◆ Stated exercise 1
In the post about the cloud painting, rewrite the passage that begins at the words "It reminded me" and ends after "before it disappeared.", changing "park" to "meadow".
◆ Stated exercise 2
Say whether each statement agrees with the post about the cloud painting, answering yes or no and quoting the words from the post that decide it. (a) The photo was taken at the end of a walk with a young Westie. (b) The artist started the artwork on the same evening the photo was taken. (c) The warm sunset colors filled the top right corner of the scene.

Capturing those ethereal, wispy clouds seen at the end of walkies
Every painting or drawing has its challenges, but this one raised more questions than most. Let me tell you all about the dilemmas and decisions, fun and frustrations, tools and techniques that combined to create “End of Walkies”: my latest painting . . . or is it a drawing?? It could help and inspire your artwork.
Angela Birchall
12/7/202410 min read
This is a classic example of a scene that you really want to capture in an artwork but you have to work out which medium you need to use in order to recreate the effects that you saw in nature which sparked that enthusiasm in the first place.
It reminded me of the determined struggles that Impressionists like Monet went through in his efforts to capture the effects of light on various subjects at different times of the day. It also made me grateful that I have knowledge of and experience in using a whole variety of painting and drawing media so I could work through which ones would allow me to create which effects.
Let me explain the situation. I took this photograph as I was coming out the park at the end of a walk with my young Westie, hence its title “End of Walkies.”
I looked back into the park while he was sniffing the last of the fence posts and I saw this scene and had to get a photo of it before it disappeared.
The colours of the sky were gorgeous, with the sun starting to fill the bottom left corner of the scene with warm sunset colours contrasting with the cool blues diagonally opposite in the top right corner. What really fascinated me, however, was the cloud formation. On the left they billowed up from the bottom left corner while the rest of the scene was filled with streaks of thin, wispy clouds fanning out across the sky from that left corner. The pinks and peaches of the setting sun were clipping the edges of the clouds and the whole scene was just screaming out to be painted . . . or drawn.
I took a few photos and we came home. A few weeks later I decided that I really wanted to turn it from some photos and a happy memory into an artwork.

◆ Data lines
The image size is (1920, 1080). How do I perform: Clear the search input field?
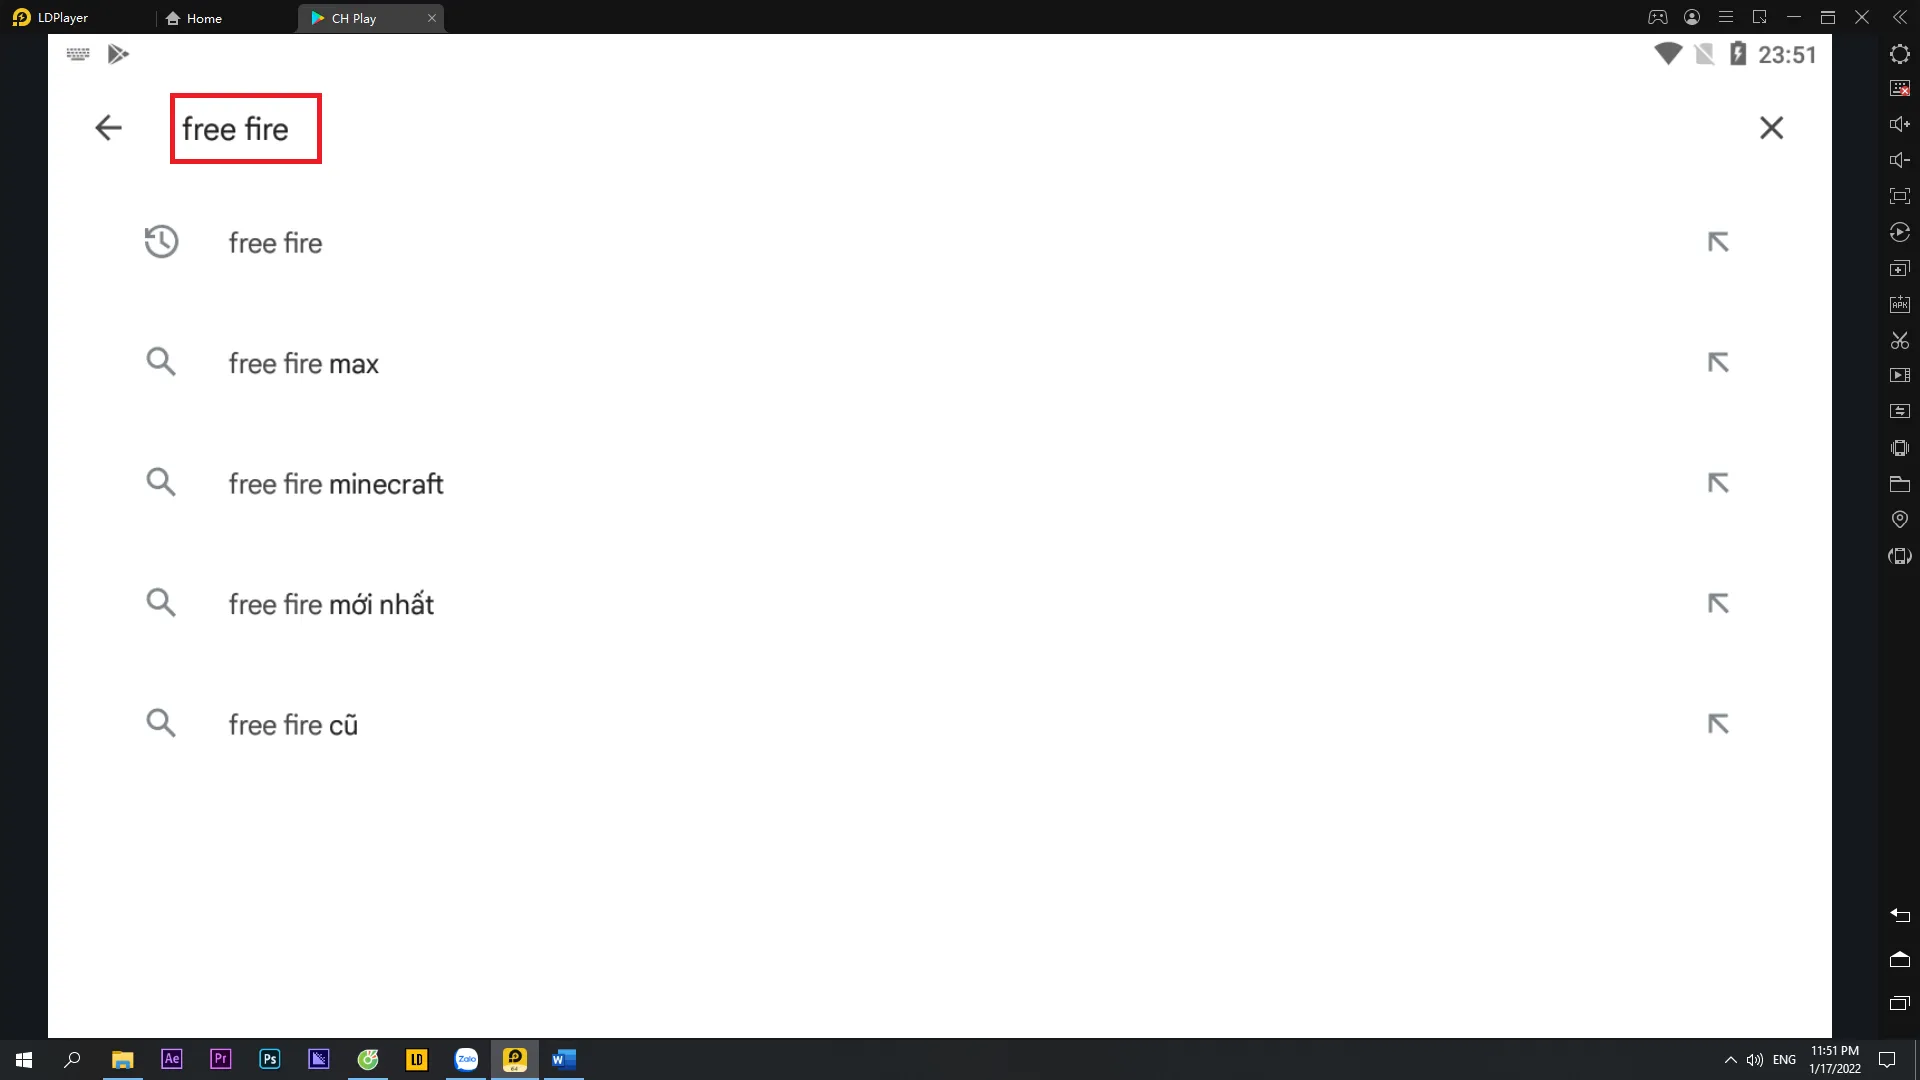coord(1772,128)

◆ Response 1
It reminded me of the determined struggles that Impressionists like Monet went through in his efforts to capture the effects of light on various subjects at different times of the day. It also made me grateful that I have knowledge of and experience in using a whole variety of painting and drawing media so I could work through which ones would allow me to create which effects.
Let me explain the situation. I took this photograph as I was coming out the meadow at the end of a walk with my young Westie, hence its title “End of Walkies.”
I looked back into the meadow while he was sniffing the last of the fence posts and I saw this scene and had to get a photo of it before it disappeared.

◆ Response 2
(a) Yes: "I took this photograph as I was coming out the park at the end of a walk with my young Westie"
(b) No: "A few weeks later I decided that I really wanted to turn it from some photos and a happy memory into an artwork."
(c) No: "with the sun starting to fill the bottom left corner of the scene with warm sunset colours contrasting with the cool blues diagonally opposite in the top right corner"